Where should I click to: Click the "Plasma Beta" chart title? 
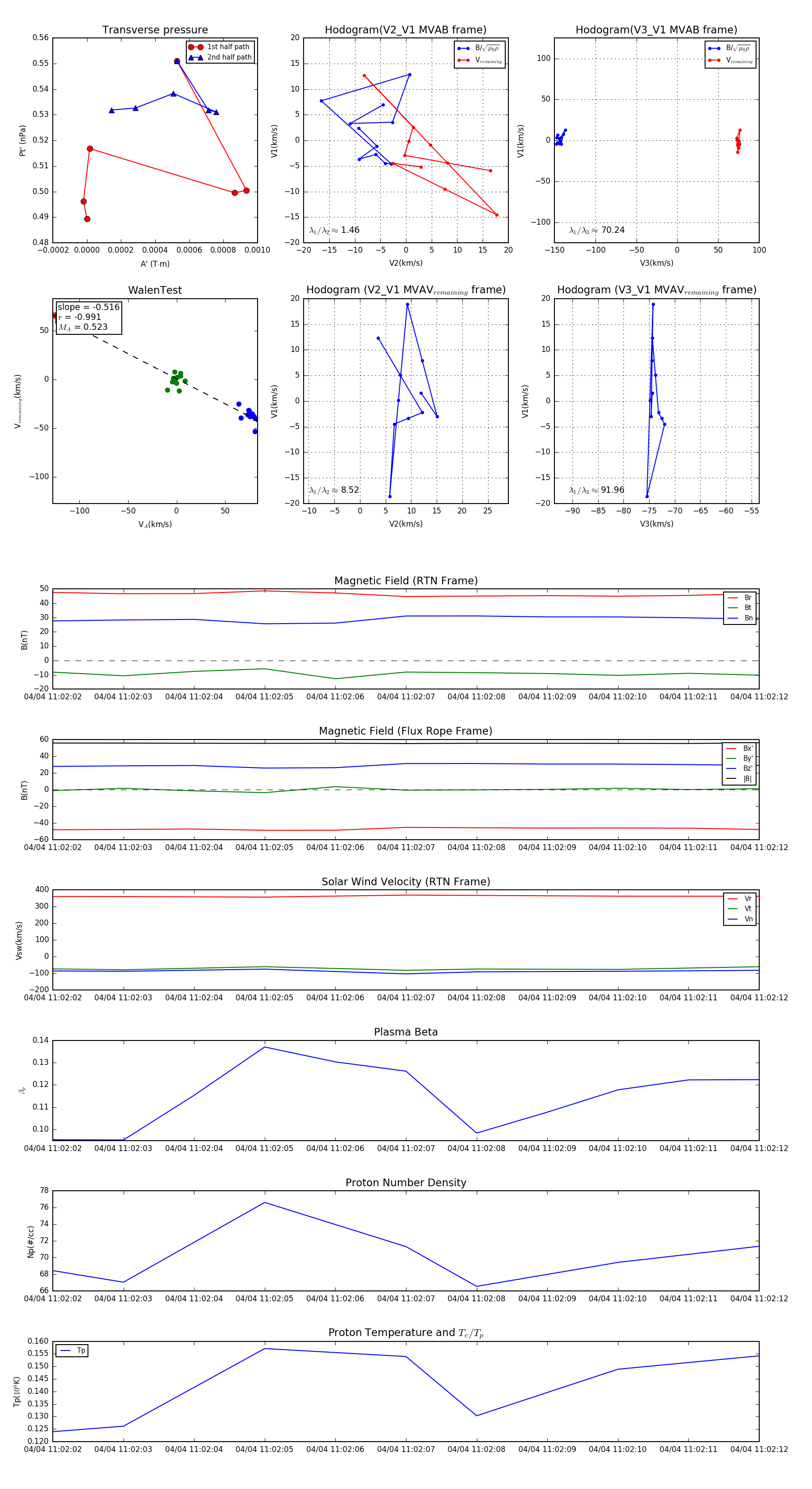tap(406, 1032)
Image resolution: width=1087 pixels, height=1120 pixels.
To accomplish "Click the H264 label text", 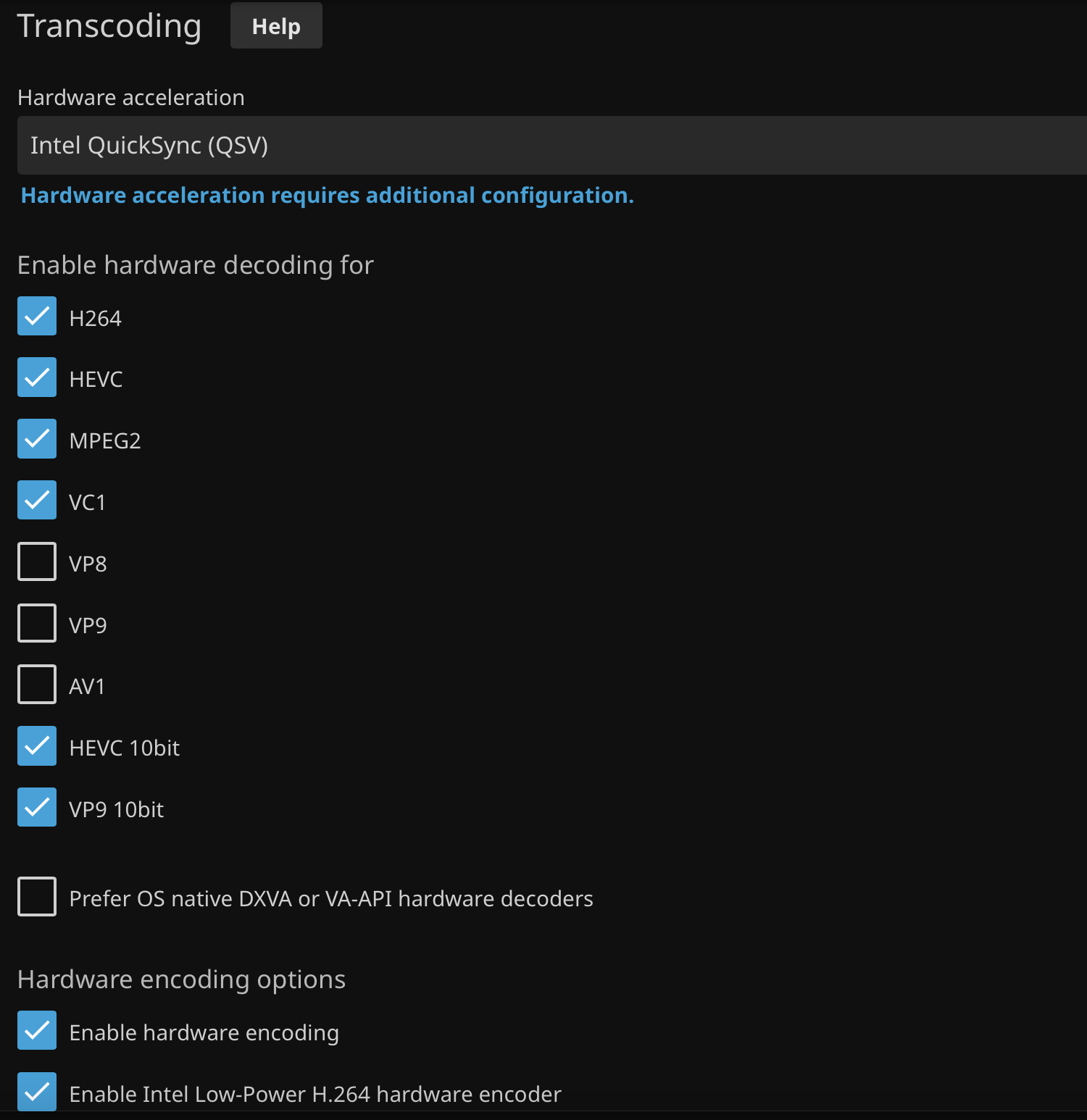I will [95, 319].
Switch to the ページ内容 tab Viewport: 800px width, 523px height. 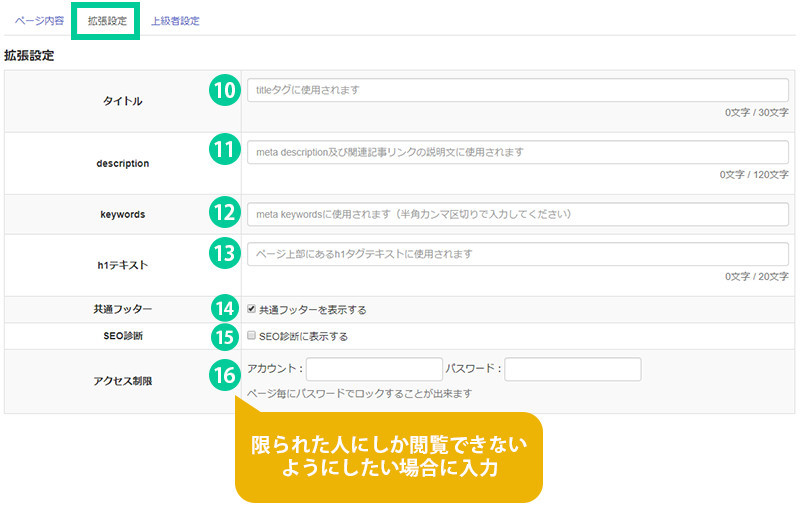(39, 20)

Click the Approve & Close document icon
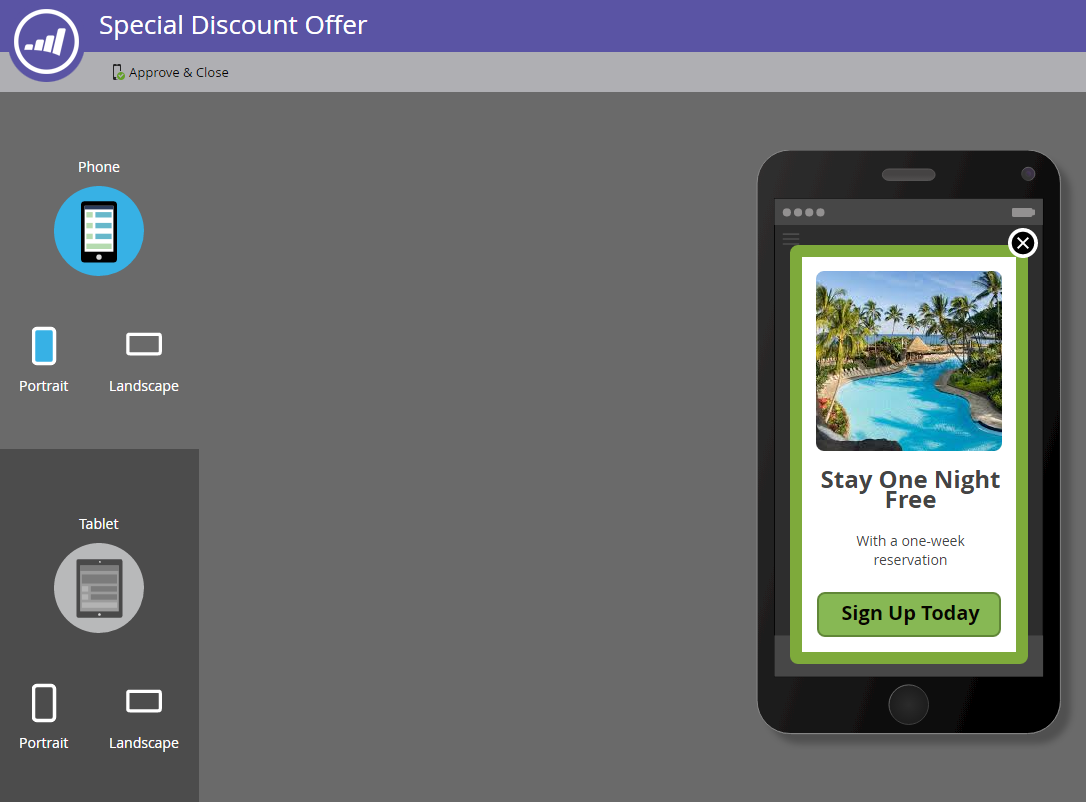point(118,72)
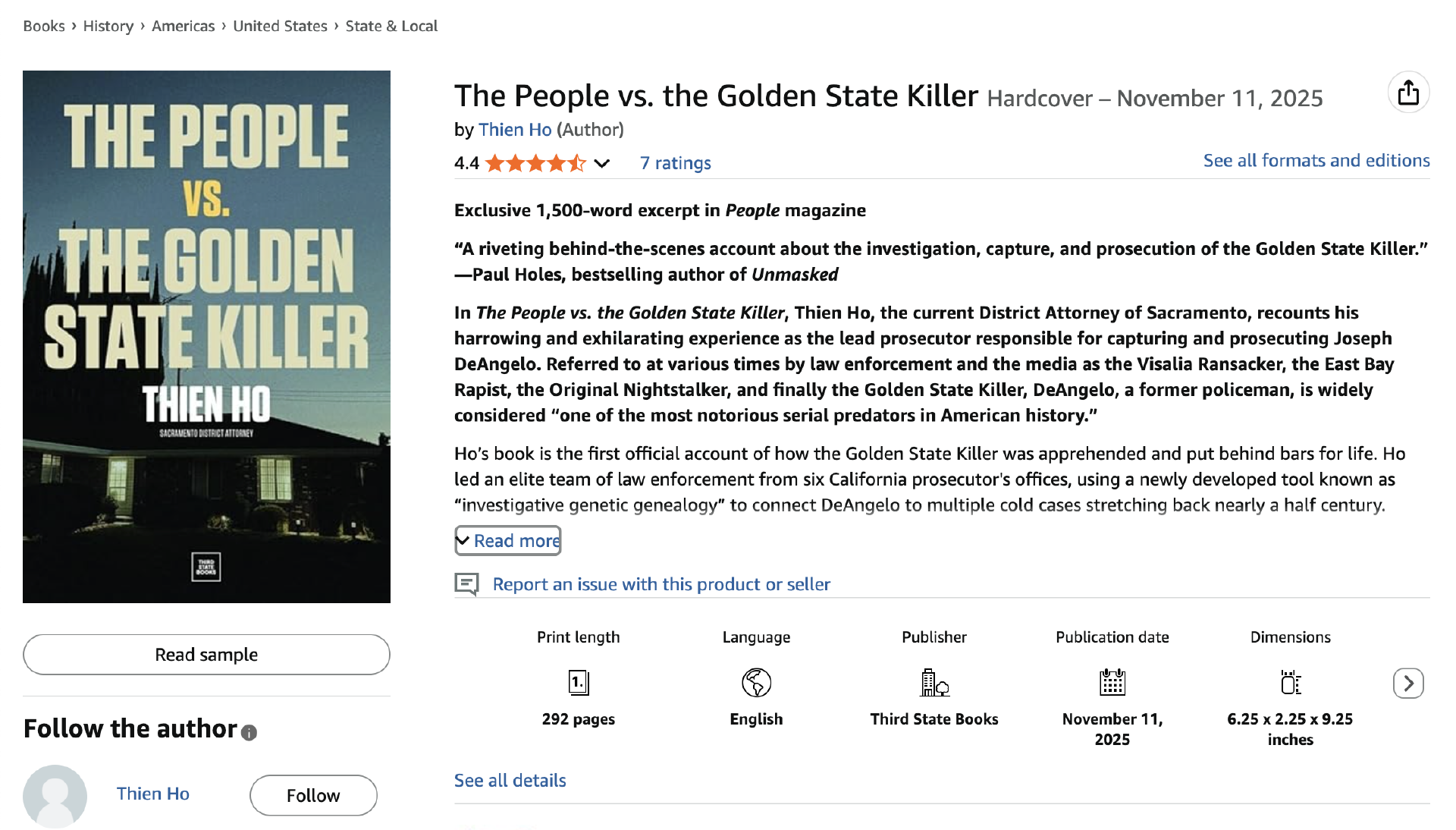Open See all formats and editions
The height and width of the screenshot is (830, 1456).
1316,161
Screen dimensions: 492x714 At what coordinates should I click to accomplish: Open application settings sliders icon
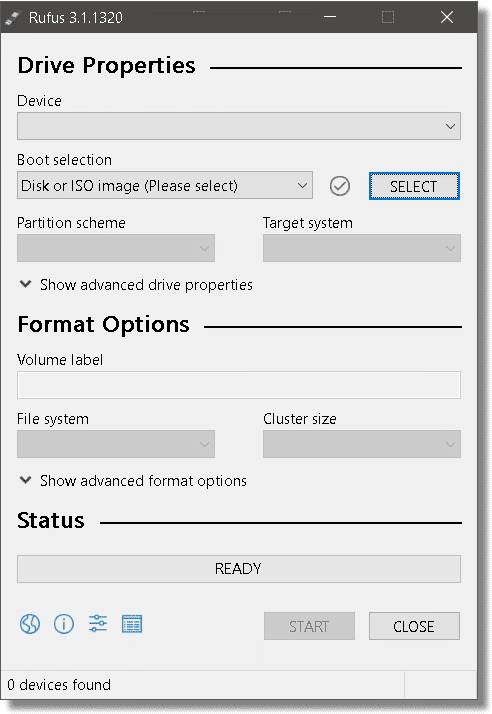coord(98,623)
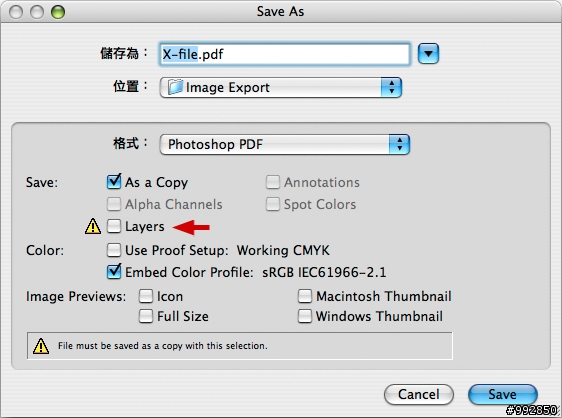Disable Embed Color Profile option
Image resolution: width=562 pixels, height=418 pixels.
click(x=114, y=271)
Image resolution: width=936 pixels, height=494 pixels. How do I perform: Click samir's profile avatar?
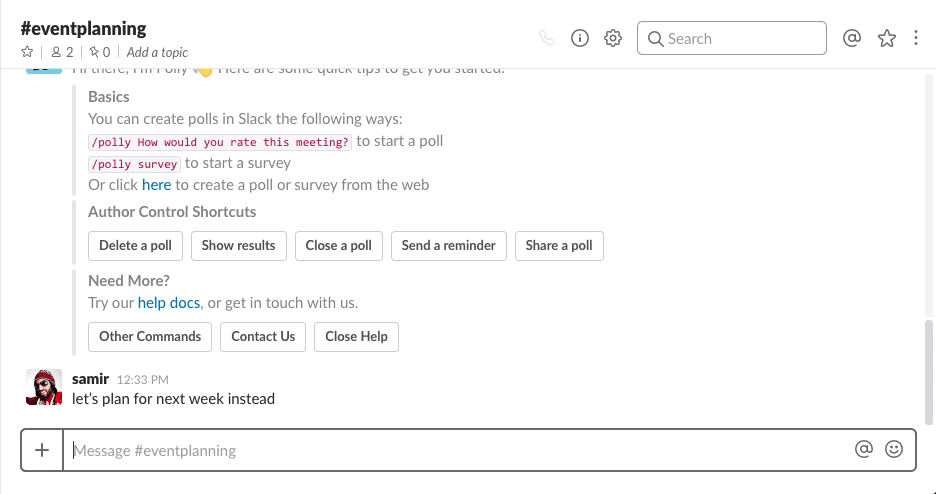[x=43, y=388]
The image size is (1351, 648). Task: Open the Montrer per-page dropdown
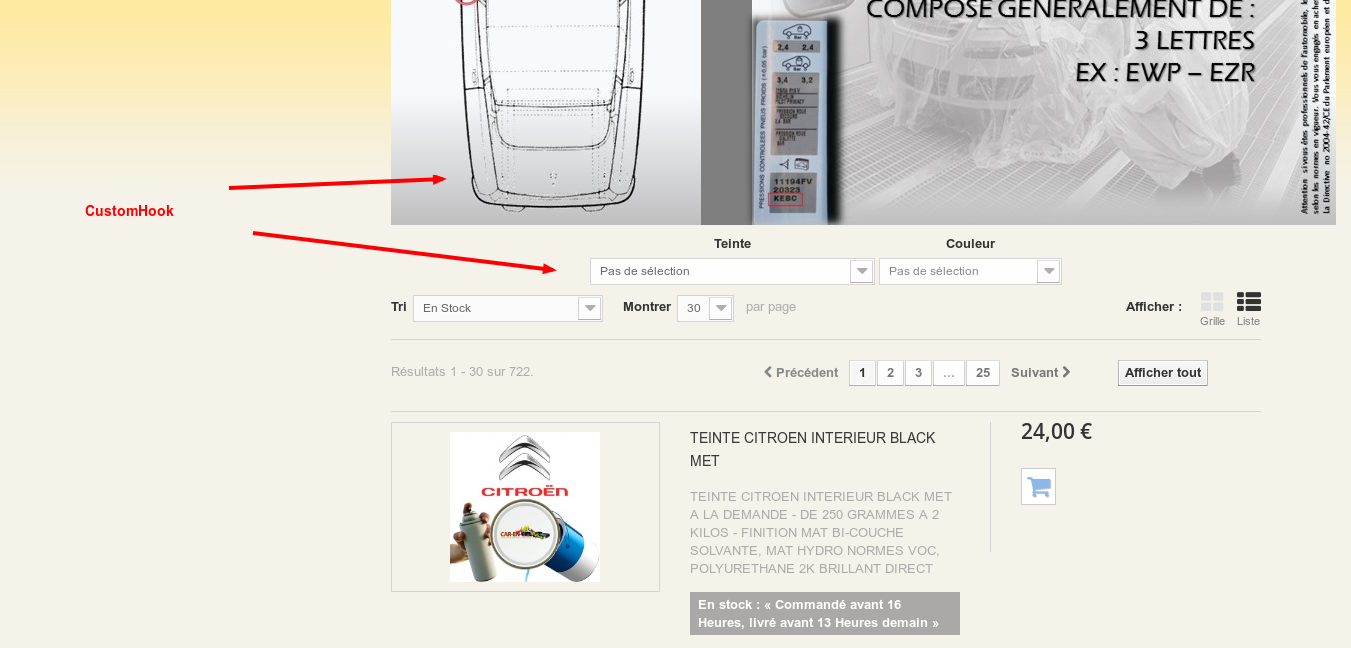tap(705, 308)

Work instructions: Transcribe exactly the lines from the one with "Image resolution: width=936" to the last line of the records, both included, so that no picture appears in the copy.

Worked solution:
Image resolution: width=936 pixels, height=494 pixels. How do I perform: Click samir's profile avatar?
[x=43, y=388]
The image size is (1351, 648). Task: Open the Montrer per-page dropdown
tap(705, 308)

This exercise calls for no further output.